▸ WHAT YOU SHOULD DO:
State how many lines of the data below contain the string "width". Give only the number.

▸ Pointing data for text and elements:
###

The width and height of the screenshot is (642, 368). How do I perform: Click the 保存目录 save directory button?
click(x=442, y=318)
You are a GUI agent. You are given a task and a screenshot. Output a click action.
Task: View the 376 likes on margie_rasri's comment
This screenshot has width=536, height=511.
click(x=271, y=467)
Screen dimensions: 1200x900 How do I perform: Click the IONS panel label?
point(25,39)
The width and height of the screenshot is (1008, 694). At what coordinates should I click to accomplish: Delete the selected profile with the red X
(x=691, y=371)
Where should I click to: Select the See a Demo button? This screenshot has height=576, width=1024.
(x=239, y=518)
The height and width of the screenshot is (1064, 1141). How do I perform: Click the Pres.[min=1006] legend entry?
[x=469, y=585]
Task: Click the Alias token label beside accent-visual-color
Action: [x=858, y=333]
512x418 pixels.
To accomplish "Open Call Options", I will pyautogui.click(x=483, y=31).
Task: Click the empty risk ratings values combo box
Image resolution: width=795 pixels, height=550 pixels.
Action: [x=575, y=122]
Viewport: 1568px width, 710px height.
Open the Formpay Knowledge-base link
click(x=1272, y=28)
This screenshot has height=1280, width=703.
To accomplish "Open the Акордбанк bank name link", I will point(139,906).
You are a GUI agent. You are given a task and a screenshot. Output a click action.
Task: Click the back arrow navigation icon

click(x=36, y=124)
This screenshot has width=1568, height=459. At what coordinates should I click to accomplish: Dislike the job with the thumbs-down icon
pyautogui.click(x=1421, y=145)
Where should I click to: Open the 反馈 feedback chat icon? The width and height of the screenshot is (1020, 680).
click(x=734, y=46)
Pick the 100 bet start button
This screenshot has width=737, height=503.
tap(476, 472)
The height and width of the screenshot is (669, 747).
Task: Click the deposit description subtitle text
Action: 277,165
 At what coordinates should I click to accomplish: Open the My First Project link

###

▸ FULL SOLUTION:
12